Let’s think about where we all first learn about sex. TV shows, movies, books, straight up porn. The issue with this is that most media platforms don’t portray sex in a realistic light. The porn in-

dustry is especially notorious for showcasing sex in a male-centric light where women are objects to be railed and put on a show for the man. In 2017, 28.5 billion people visited PornHub, that’s 81 million a day. So obviously people are watching, there’s already an audience waiting to see the change that’s coming. Porn where women are goddesses of pleasure!

I’d like to note, this is my opinion, some may not agree with what I’m saying. So, why is it in a society made up of equal shares men and women, men get to control sex? Well they don’t, but our society has made it seem that way–but us younger generations can take back the bedroom.

The point I’m making here is that our society doesn’t have a great base for teaching young individuals about sex. Men, excuse me for a moment here, but our world plays into a reality where women are sexual objects designed to please men. Women become accustom to sex that is painful or doesn’t feel good because as long as the man enjoys it, that’s all that matters.

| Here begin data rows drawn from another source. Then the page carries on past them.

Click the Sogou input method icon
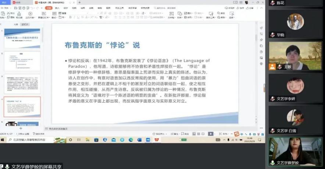 tap(236, 134)
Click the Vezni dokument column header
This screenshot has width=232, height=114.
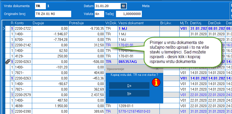(x=138, y=23)
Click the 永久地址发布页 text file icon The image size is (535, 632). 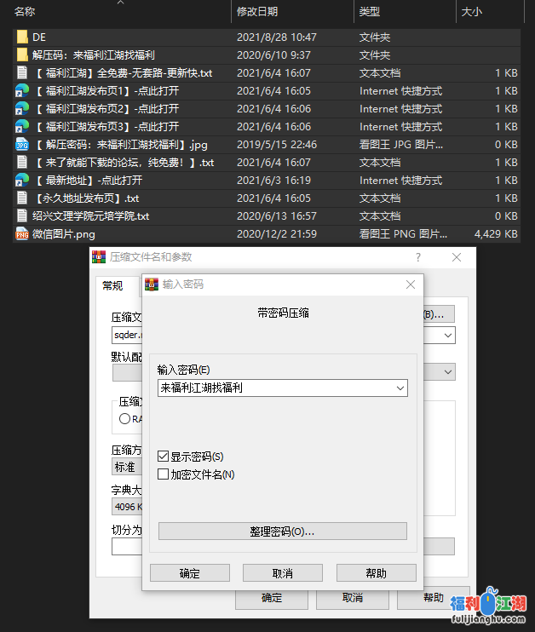tap(22, 198)
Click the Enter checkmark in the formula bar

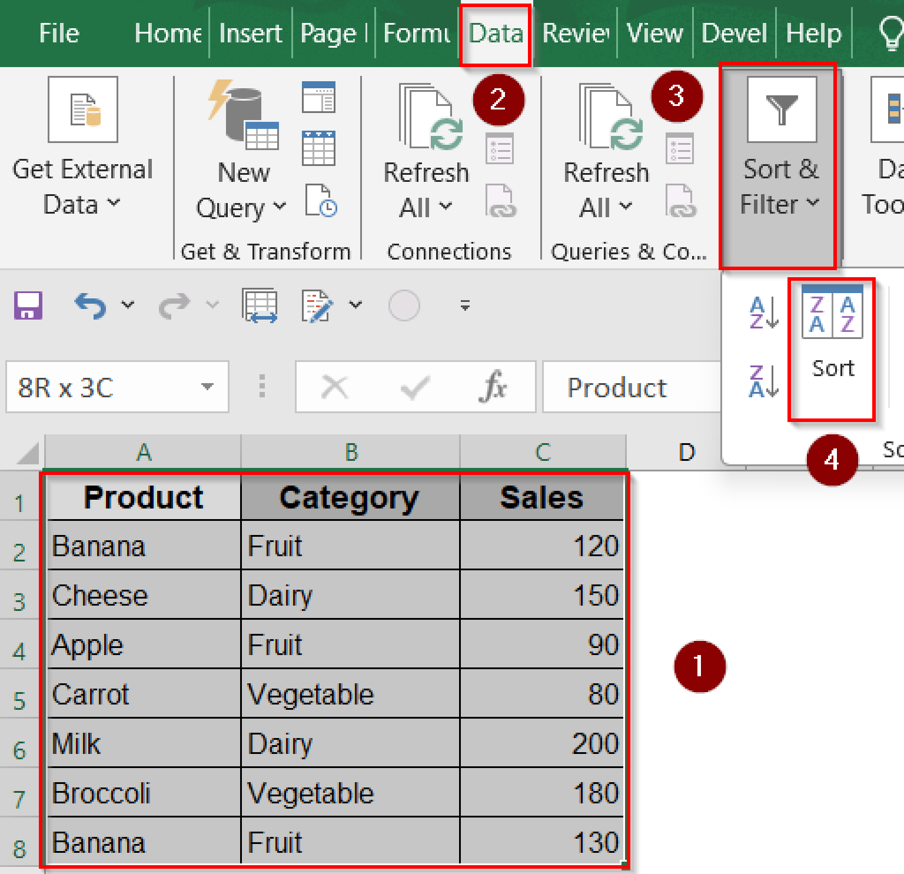(416, 387)
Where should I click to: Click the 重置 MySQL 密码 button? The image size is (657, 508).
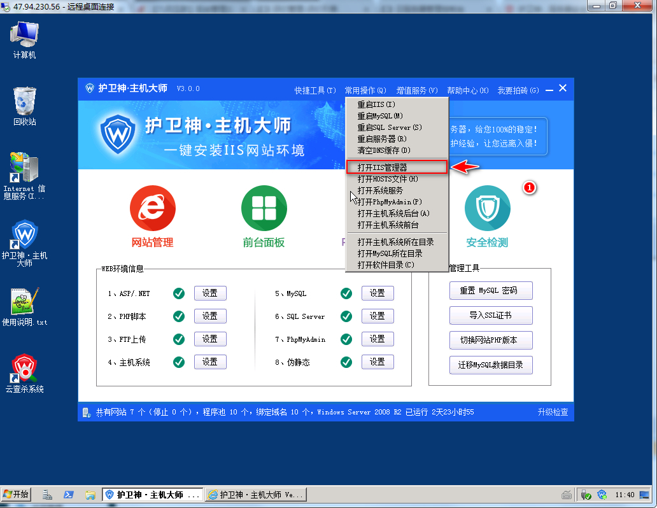(491, 291)
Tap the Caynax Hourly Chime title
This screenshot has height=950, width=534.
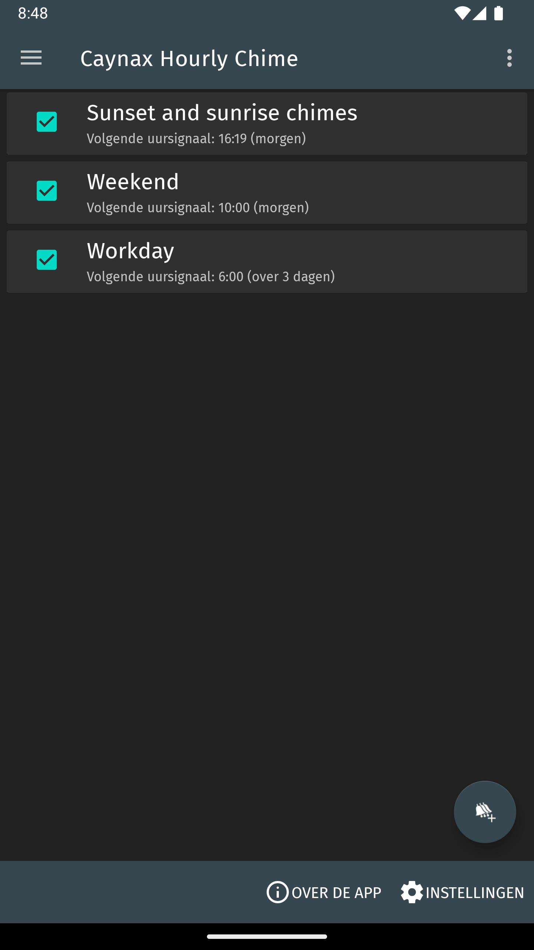coord(189,59)
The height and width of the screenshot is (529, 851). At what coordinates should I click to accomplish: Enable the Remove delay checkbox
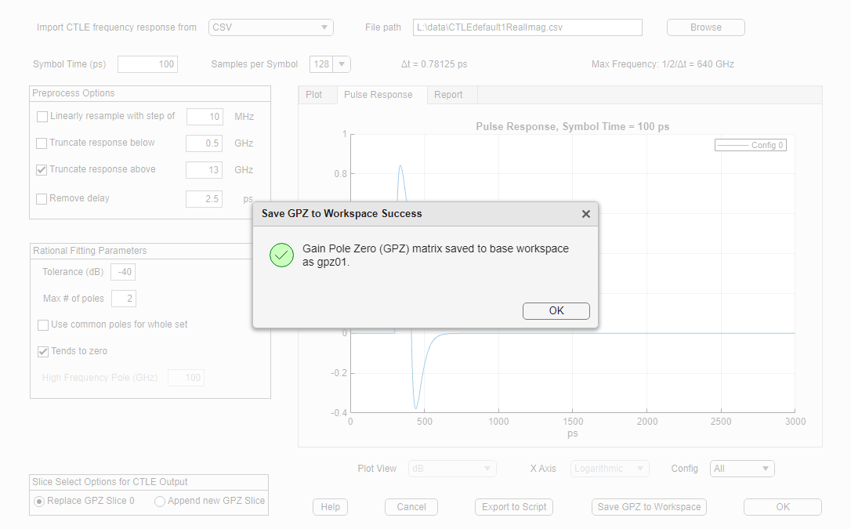(42, 199)
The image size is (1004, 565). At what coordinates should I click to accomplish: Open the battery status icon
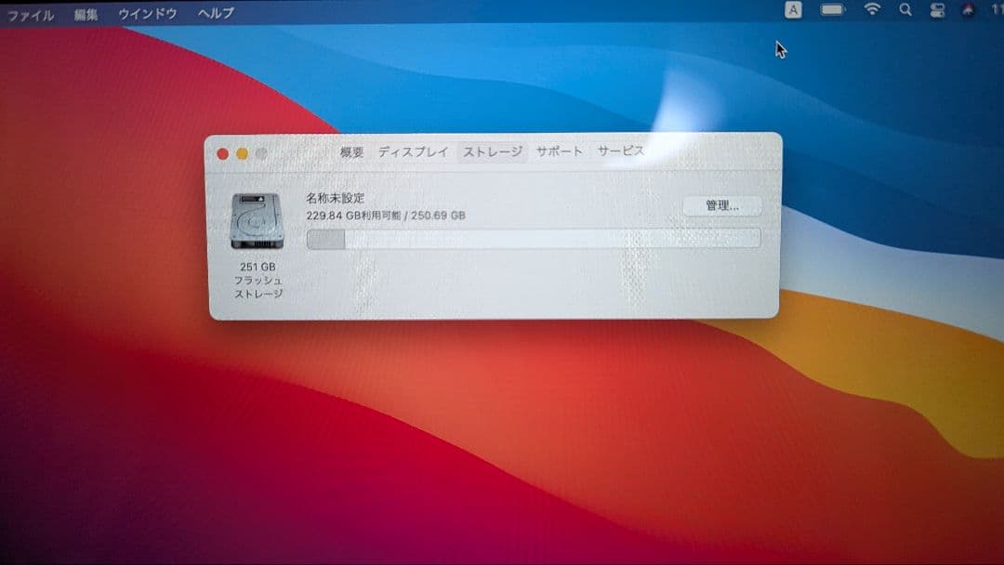(x=833, y=9)
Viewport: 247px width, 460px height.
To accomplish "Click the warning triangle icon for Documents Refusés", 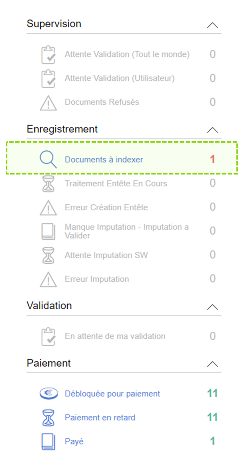I will [48, 102].
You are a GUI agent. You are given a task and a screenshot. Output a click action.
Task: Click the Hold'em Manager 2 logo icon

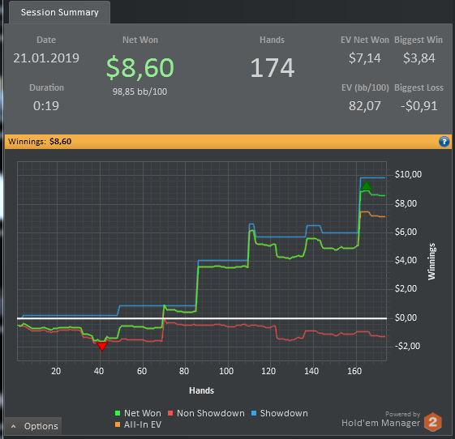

I am taking a moment here to affirm you I don’t have a vendetta, men and those on the penis-side of things have equal problems behind closed doors. This whole thing I’m describing has a name actually: the Male Gaze. Psycholoy Today defines it as “a term coined by film critic Laura Mulvey to describe the cinematic angle of a heterosexual male on a female character.”

It’s also stated this treatment can lead to “significant and pervasive psychological costs for women that they might not even be aware of.” So, this isn’t just me making something up to support my own feminest agenda. The Male Gaze is an issue within our society that we should all be aware of.

Women’s bodies and women’s pleasure isn’t talked about enough. In fact, it’s almost completely exempt from most conversations about sex. Even if we take away the sexual nature of it, an article by The Guardian states that there had been 5 times more research and funding into erectile dysfunction, only affecting 19% of men, than premenstrual syndrome which affects 90% of women. If that doesn’t show where priorities lay then I don’t know what will.

It’s up to the coming generations to change this. No, we aren’t going to blame men, it’s not their fault they’ve been groomed to perceive and act out sex in a way less fitting to women. It’s what our world teaches. And in all honesty, the female genitalia is much more difficult to navigate than the male’s, so it’s no wonder we often feel underwhelmed. The world just isn’t accustomed to pleasuring women the way it is to men.

If you’re getting tired of my rant I’m almost done. What I’m trying to say is sex is more than just the act itself. You can have sex without having sex. It’s about the emotional connection, pleasure, the exploration of your body as well as your partner’s. If something doesn’t feel good, stop. Communicate. Explore your body on your own time to figure out what you like and what you don’t like. Sex should always be for fun, not just to do it.

In college, sex can just be a status symbol, but start to tell yourself a different story. Sex should be liberating, freeing, and above all, it should feel good. As a finishing note, I’d like to say that men can be equally taken advantage of during sexual acts, it’s just more common for women at this age which is why I chose to shine a light on it. Having sex as young adults is already awkward, but we owe it to ourselves to at least try to make it as safe and as sexy as we can.

If you ever feel lost, talking to a friend, consoler or trusted adult can be a great place to start. Sex is weird and confusing, so it’s no wonder a lot people get off to a rocky start. Just try to remember why people have sex in the first place. So there you go. Sex 101. This is a really condensed depiction of sex, so do some of your own research as well. Find something that works for you–and remember, be safe. There are dozens of resources available for any emotional or physical altercations that come along with sharing your body.